PROBLEM DESCRIPTION:
Retype the article on Alan Dershowitz's comments about the Jan. 6 panel word for word, everything from "Former ABC News" down to "happen to himself.".

PROVIDED TEXT:
The decision by the House panel investigating the Jan. 6 actions at the U.S. Capitol to have a TV producer run its prime time hearing proves that its efforts have nothing to do with justice or the Constitution but everything with exercising its "partisan advantage," Harvard Law professor emeritus Alan Dershowitz said on Newsmax on Monday.
"I think panel itself violates the rules of Congress, which require kind of bipartisan proportional balance between the members, and here you have all Democrats and two anti-Trump Republicans," Dershowitz said on Newsmax's "John Bachman Now." "You're not gonna get both sides of the issue presented, and I do think hiring and bringing on a media person proves what the purpose of this thing is."
Former ABC News President James Goldston is to produce the program according to reports Monday, by gathering the panel's material and making it into a multimedia presentation. Goldston produced ABC's "Good Morning America" and "Nightline."
Dershowitz also spoke out against the arrest and indictment of former Trump adviser Peter Navarro, insisting that the charges of contempt for refusing to comply with the House panel investigating the Jan. 6 events could easily happen to himself.
"They could subpoena me to disclose all the conversations I had with President Trump when I was defending the Constitution on his behalf and the Senate and I, of course, would refuse to comply with a legislative subpoena asking me to disclose lawyer-client information, just as a rabbi or priest would or a psychiatrist would if they asked to disclose confidential information," said Dershowitz. "I would require them to go to court first and put both sides of the issue in front of a judge."

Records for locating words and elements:

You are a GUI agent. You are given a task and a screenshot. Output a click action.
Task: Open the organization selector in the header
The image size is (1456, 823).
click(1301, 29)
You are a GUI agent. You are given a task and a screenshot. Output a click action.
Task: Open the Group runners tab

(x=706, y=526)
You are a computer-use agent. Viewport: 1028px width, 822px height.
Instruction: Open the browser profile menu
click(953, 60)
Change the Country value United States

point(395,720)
...
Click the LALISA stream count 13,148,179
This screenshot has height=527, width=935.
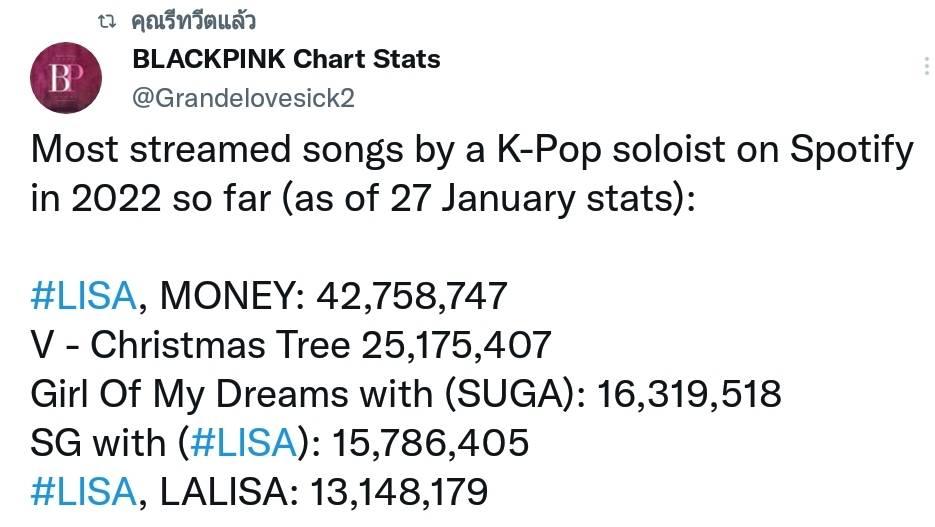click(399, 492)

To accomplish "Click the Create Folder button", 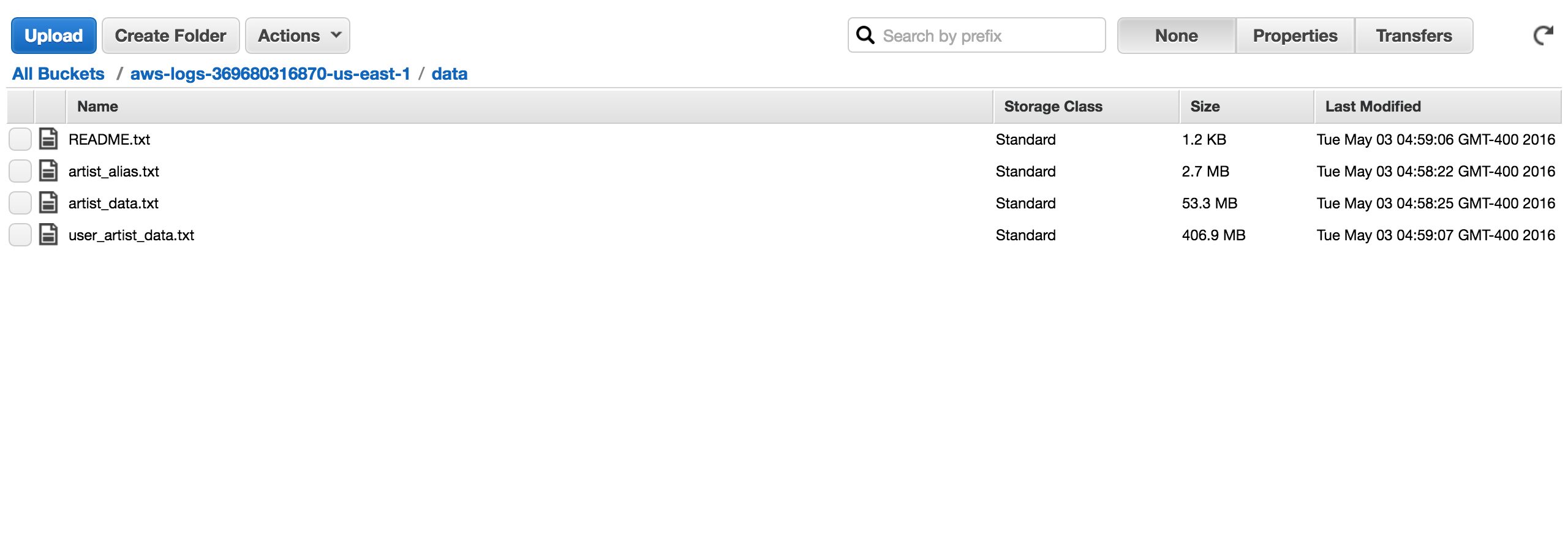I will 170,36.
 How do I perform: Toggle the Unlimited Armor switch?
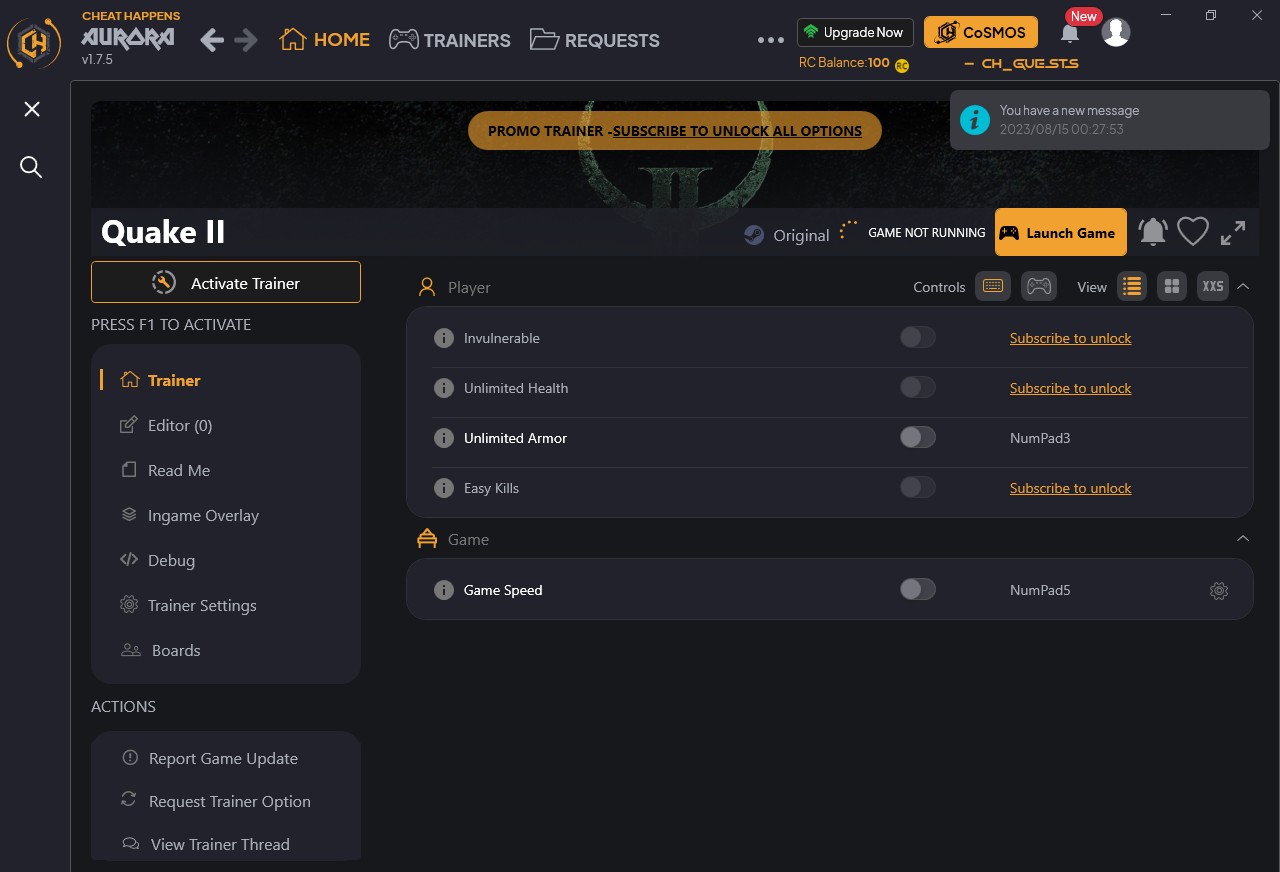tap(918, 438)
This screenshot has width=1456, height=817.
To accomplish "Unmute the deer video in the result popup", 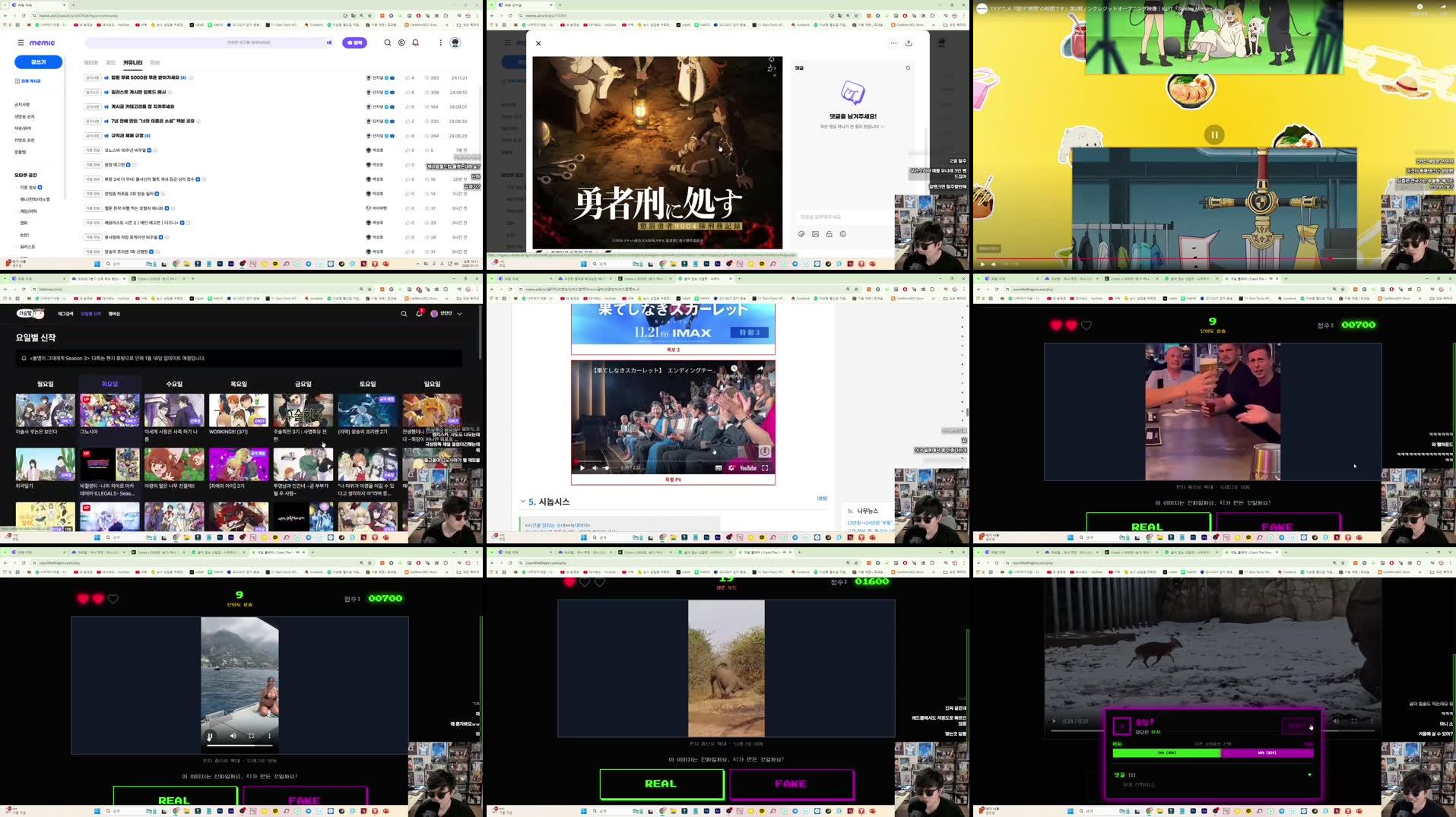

ANSWER TO THE EXERCISE:
Former ABC News President James Goldston is to produce the program according to reports Monday, by gathering the panel's material and making it into a multimedia presentation. Goldston produced ABC's "Good Morning America" and "Nightline."
Dershowitz also spoke out against the arrest and indictment of former Trump adviser Peter Navarro, insisting that the charges of contempt for refusing to comply with the House panel investigating the Jan. 6 events could easily happen to himself.